Now you get a random sample of $n$ individuals and you "leave" the realm of random variables. I.e., you have $n$ pairs of $(y_i, x_i)$ (vectors) and you fit a model, i.e., you estimate $\hat{a}$ and $\hat{b}$, now the observations satisfy. $$ y_i = \hat{a} + \hat{b} x_i + e_i, $$ where $e_i = y_i - \hat{y}_i$. Now everything is numbers, not random variables. $y_i$ and $x_i$ are the observed realizations and $\hat{a}$ and $\hat{b}$ are computed values (usually, OLS).

Regrading $\mathbb{E}[Y|X]$ and $\mathbb{E}[Y_i|X_i]$ you can apply the same explanation where in both cases it is just a common "abuse of notation", i.e., writing these instead of $\mathbb{E}[Y_i|X_i=x_i]$.

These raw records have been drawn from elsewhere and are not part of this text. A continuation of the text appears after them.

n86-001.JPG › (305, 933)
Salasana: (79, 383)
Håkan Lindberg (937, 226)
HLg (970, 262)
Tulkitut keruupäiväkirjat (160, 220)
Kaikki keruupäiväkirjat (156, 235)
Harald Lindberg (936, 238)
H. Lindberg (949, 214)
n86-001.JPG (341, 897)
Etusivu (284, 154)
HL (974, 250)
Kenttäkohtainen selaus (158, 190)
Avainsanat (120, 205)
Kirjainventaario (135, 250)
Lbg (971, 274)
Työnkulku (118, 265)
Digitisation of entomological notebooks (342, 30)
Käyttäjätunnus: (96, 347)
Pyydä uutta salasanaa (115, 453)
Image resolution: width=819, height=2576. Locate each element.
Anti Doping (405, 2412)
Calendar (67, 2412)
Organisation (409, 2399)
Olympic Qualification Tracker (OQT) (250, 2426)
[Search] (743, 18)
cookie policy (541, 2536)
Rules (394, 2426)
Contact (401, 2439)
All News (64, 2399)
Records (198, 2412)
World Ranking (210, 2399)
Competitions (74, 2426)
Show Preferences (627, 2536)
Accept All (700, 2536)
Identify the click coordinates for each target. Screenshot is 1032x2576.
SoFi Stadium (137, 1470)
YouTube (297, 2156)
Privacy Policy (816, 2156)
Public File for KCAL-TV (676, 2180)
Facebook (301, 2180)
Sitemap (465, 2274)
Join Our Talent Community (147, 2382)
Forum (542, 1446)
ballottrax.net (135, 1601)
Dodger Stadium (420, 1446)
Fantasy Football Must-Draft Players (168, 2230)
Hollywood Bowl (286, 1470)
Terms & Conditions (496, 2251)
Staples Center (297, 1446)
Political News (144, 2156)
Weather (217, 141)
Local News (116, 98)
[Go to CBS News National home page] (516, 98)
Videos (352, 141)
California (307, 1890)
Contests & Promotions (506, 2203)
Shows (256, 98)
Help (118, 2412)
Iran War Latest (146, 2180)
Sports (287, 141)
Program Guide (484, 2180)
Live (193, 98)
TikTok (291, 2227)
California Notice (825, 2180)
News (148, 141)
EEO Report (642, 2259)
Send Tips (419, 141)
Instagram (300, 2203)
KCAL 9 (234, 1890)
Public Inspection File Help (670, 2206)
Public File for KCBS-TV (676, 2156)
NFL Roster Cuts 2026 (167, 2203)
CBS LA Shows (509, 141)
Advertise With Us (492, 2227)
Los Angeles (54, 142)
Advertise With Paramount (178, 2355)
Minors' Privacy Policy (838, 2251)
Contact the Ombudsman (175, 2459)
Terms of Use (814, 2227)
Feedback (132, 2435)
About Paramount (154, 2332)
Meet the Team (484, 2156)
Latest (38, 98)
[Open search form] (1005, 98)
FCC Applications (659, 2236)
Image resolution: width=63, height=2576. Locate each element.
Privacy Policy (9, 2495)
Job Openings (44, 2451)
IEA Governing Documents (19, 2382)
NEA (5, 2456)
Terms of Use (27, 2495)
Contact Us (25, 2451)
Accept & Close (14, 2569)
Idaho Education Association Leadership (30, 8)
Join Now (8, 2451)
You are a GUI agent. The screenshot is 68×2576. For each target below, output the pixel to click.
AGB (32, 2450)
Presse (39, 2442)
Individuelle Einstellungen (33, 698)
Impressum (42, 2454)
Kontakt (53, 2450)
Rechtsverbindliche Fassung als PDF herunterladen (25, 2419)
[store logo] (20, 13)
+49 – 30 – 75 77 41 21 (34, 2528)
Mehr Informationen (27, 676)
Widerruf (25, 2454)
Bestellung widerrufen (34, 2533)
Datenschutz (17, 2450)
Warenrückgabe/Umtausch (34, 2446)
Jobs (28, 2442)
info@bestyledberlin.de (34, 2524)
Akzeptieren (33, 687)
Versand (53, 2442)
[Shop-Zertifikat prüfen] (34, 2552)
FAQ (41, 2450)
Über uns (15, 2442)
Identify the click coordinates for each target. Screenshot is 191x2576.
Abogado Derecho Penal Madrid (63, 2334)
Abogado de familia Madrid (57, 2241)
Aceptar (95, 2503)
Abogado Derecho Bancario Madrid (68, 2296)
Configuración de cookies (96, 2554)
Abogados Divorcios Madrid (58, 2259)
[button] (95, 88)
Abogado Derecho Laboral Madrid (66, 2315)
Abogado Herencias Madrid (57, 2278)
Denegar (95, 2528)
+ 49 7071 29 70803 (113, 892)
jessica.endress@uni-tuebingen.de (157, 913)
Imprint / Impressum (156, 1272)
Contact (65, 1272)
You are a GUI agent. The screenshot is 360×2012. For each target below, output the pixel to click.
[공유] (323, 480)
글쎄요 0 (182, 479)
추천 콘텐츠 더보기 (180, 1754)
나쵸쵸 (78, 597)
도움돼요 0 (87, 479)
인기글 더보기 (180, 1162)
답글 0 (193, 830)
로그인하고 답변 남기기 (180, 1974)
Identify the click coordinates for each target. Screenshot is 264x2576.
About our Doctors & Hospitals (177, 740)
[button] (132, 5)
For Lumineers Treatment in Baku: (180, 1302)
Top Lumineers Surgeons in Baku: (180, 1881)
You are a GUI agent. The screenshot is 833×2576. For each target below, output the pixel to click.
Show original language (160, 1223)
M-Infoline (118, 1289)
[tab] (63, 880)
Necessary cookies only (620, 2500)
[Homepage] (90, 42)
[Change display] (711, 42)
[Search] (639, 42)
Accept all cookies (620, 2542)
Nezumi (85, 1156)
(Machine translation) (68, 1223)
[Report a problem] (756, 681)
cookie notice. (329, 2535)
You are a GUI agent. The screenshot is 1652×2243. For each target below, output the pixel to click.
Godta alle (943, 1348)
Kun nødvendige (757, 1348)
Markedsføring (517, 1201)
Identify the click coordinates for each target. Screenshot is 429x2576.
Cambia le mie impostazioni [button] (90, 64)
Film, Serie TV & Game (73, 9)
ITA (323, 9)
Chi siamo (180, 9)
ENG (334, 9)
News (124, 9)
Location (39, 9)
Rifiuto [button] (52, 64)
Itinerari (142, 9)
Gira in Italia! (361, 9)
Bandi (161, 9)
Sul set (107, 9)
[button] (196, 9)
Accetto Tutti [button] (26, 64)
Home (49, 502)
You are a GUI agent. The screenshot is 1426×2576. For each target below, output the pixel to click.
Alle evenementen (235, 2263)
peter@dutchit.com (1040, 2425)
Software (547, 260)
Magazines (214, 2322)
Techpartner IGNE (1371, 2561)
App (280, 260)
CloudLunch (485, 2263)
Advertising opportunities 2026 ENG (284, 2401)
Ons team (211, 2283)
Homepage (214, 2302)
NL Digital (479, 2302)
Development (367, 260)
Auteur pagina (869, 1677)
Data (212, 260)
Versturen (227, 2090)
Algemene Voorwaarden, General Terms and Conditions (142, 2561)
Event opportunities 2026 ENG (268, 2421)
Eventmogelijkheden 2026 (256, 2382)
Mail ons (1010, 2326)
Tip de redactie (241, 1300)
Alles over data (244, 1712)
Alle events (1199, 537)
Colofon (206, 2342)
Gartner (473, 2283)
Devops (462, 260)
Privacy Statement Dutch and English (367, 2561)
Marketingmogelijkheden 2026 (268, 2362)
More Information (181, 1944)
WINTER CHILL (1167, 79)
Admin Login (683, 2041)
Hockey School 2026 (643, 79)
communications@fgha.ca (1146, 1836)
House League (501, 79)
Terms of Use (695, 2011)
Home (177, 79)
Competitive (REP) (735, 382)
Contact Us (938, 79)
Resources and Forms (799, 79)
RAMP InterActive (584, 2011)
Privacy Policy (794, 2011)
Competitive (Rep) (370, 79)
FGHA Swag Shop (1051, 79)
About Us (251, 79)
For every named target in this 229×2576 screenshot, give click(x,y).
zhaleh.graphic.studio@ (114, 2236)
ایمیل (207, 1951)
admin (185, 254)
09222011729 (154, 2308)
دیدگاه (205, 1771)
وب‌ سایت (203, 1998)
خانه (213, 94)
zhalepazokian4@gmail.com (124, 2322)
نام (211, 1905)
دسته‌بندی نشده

However, $\mathbb{E}[Y|X]$ may also be shorthand for $\mathbb{E}[Y|\sigma(X)]$, where $\sigma(X)$ is a sigma algebra generated by $X$. Then $\mathbb{E}[Y|\sigma(X)] = h(X)$ is a well-defined unique random variable w.r.t $\sigma(X)$ and not a constant $a + bx_i$. Some details about this point of view you can find here Expectation and orthogonal projection.

In a nutshell, $$ Y = E[Y|\sigma(X)+\epsilon, $$ describes an orthogonal (can you show it?) decomposition of $Y$. To get some intuition, take the two extremes. The first one is when $\sigma(X) = \{ \Omega, \emptyset \}$, i.e, $\sigma(X)$ has no information relevant to $Y$, thus $$ Y = E[Y|\sigma(X)+\epsilon = \mathbb{E}[Y]+ \epsilon, $$ this case correspond to case where $X$ is independent of $Y$, hence the true model is $Y = a + \epsilon$, no variance of $Y$ is "explained" by $X$. Now, consider $\sigma(X) = \sigma(Y)$, thus $$ Y = E[Y|\sigma(X)+\epsilon = Y+ \epsilon, $$ hence $ \epsilon = 0$ a.s. Namely, everything that could be known about $Y$ is known, so there is no noise (no "unexplained" variance of $Y$). For any other case, $\mathbb{E}|Y|\sigma(X)]$ bears some incomplete information about $Y$, thus the variance of the noise term getting smaller. This is what causes the "explained variance" (estimated $R^2$) to goes up as you add more variables.

Note: The last part was a lot of "hand-waving", a rigorous treatment requires detailed definitions of the probability spaces and usually omitted/skipped in introductory courses in regression.